Editor's note: Truthfully, love is eternal. Whereas commentaries on modern science, technology, or current events, can become dated rather quickly. Last year's Valentine's Day Chemical Eye commentary - on the chemical associations of love - lies somewhere in between. And while the bons mots below are a year old, the chocolate bonbons, which are rich in mood-elevating theobromine, and that Dr. MacDougall will present to his eternal Valentine, hopefully will not be stale.

The digital side of John Mayer's CD "Room for squares" has one of my favorite ultra-romantic songs - "Your body's a wonderland" - but the best part of the CD is the periodic table gracing the other side. (If you didn't know that, but you enjoy the song on your i-Pod, then Napster ripped you off too!) On behalf of chemists everywhere, especially those that are romantics: "Thank you John Mayer".

In fact, chemistry and romance have a long history. A comparison of books on Western civilization, and the history of science, will reveal that physics became King of the sciences during the Enlightenment, while chemistry became their Queen with the inadvertent help of Romanticism.

jpg the kiss

The Kiss

The German romantic, Johann Goethe, may be most famous for his timeless portrayal of Herr Faust and his deal with the devil. Literary chemists, however, are enamored with his most fundamental depiction of human emotions in "Elective Affinities". In this novel, the characters act out the chemistry of acids and bases, positives and negatives, that the author, a closet chemist, believed to have the ultimate starring role on life's stage.

I'm not sure, but it is certainly possible that this is the origin of a common description of two people who are in love: "the chemistry between them is magical."

Poets, such as Samuel Coleridge and Robert Southey, were known to frequent public lectures on chemistry, many by London chemist Humphry Davy, in search of their next sublime metaphor. Davy has even been described as Lord Byron of Chemistry. His lectures featured titillating demonstrations of chemistry, such as the jocular effects of inhaling nitrous oxide. (Kids, don't try this at home.) Coleridge wrote famously of this gas's tendency to make him want to laugh when he looked at people. Young women in London pined publicly outside his laboratory when Davy ailed gravely.

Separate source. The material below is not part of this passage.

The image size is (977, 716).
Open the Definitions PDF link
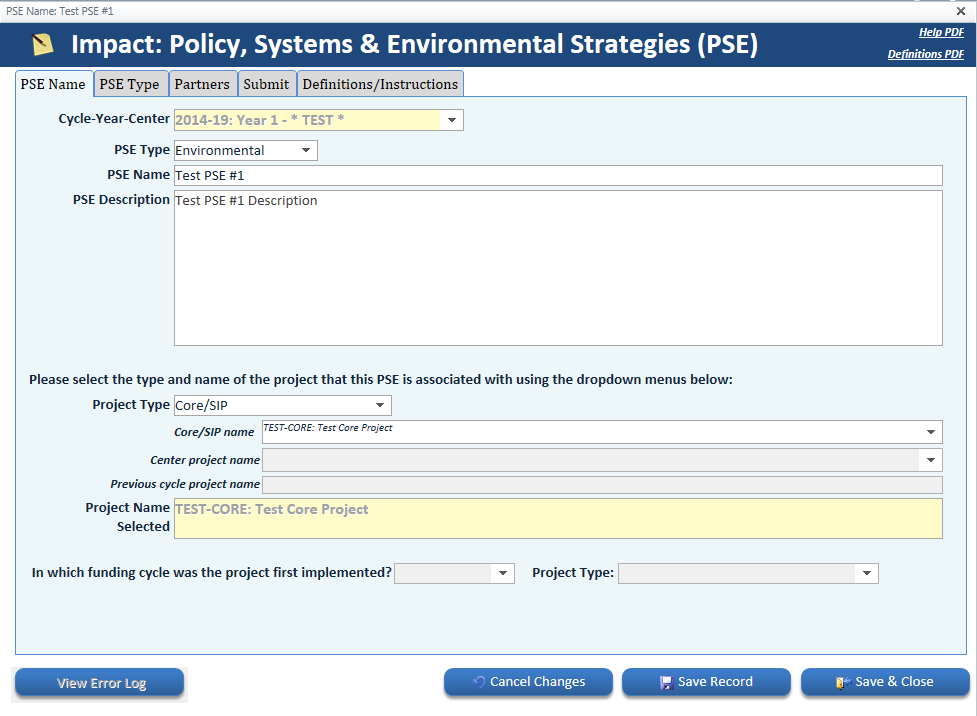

To revisit this long-lost sentimentality, I would like to chemically paraphrase John Lennon's famous theorem. First, however, I need to tell you that the most important thing about chemical reactions is that they try to reach equilibrium. Or, to put it in thermodynamic terms, when they occur in the open, they seek to minimize their Gibbs energy, which is universally given the symbol capital G. Graphically, and truthfully, one can say that reacting molecules spontaneously find the lowest spot on their G-curves. Getting back to the Beatles, perhaps the love you take is in equilibrium with the love you make?

Closer to home, children are both the product of love, and seemingly able to spontaneously generate it, even where none existed before. This is a feat that chemists are unable to rise to, as atoms are never created nor destroyed during chemical reactions.

"Good Night Moon" is probably the highest-charting of Margaret Wise Brown's children's books, and if I've read it once, I've read it a hundred times, each, to my three children. But my personal favorite of hers is "The Important Book". It teaches the staple lesson of its genre: that a child's parents love them for who they are.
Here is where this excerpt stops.